Task description
Lay out the listing below as a Markdown table with the columns Row and Line, one numbered row per line and blank lines skipped. Leave the pictures out.

Supplied material
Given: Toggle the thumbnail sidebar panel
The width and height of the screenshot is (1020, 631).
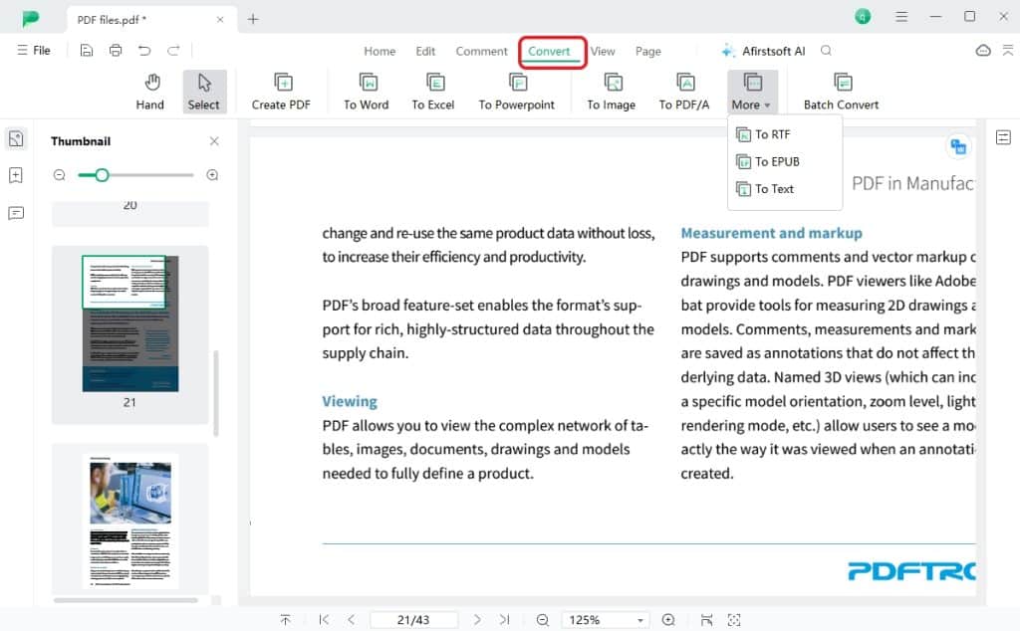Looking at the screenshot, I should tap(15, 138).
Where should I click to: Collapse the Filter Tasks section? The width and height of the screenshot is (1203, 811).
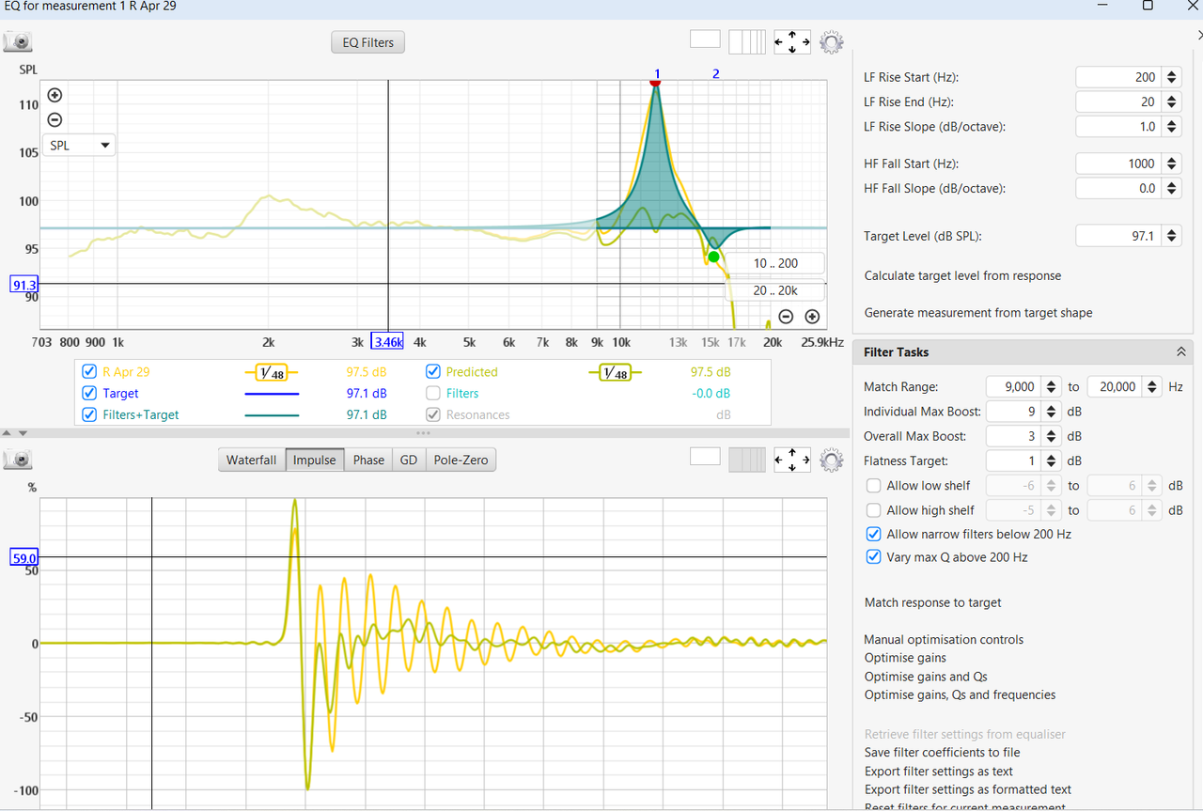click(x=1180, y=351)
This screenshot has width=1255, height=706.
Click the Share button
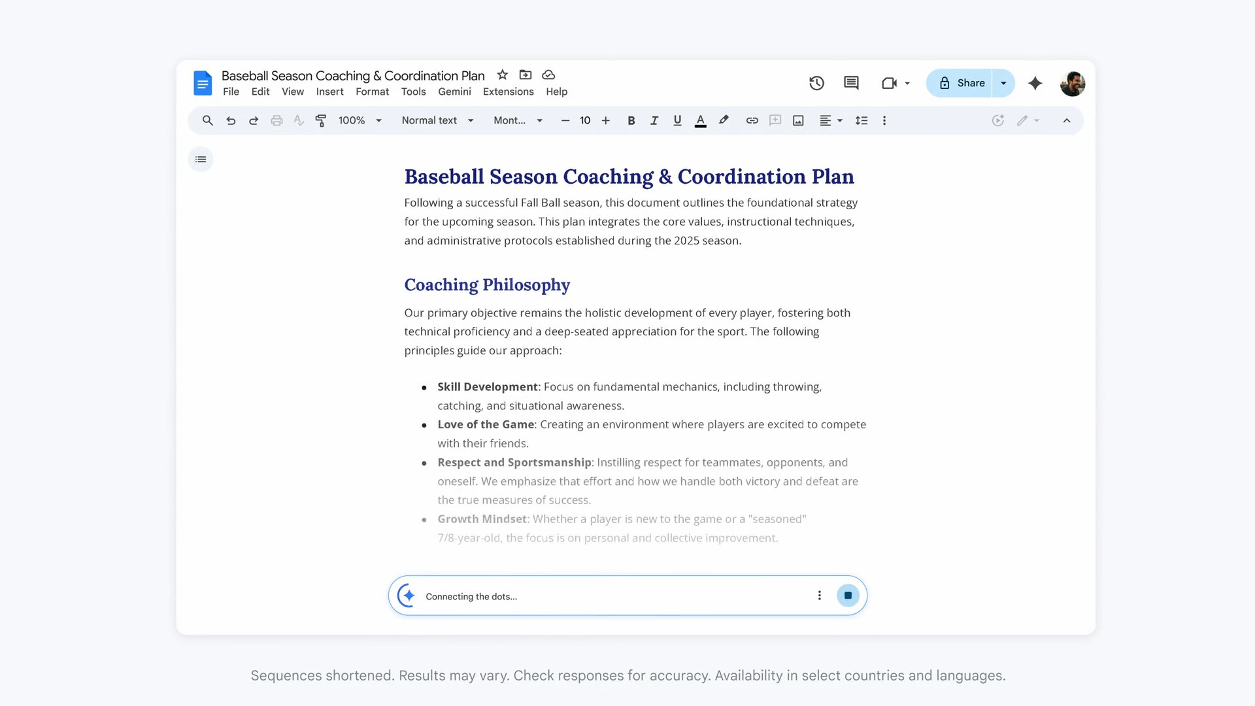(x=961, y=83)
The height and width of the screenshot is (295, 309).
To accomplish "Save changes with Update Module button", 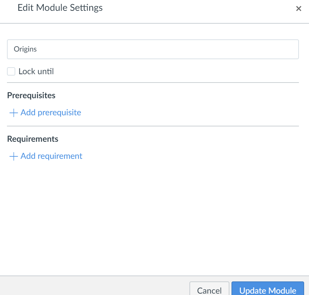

Correct answer
| Row | Line |
|---|---|
| 1 | Given: Toggle the thumbnail sidebar panel |
| 2 | The width and height of the screenshot is (1020, 631). |
| 3 | Looking at the screenshot, I should tap(15, 138). |
| 4 | Where should I click to: Collapse the Filter Tasks section? The width and height of the screenshot is (1203, 811). |
| 5 | click(x=1180, y=351) |
| 6 | This screenshot has width=1255, height=706. |
| 7 | Click the Share button |
| 8 | (x=961, y=83) |
| 9 | The height and width of the screenshot is (295, 309). |
| 10 | To accomplish "Save changes with Update Module button",  |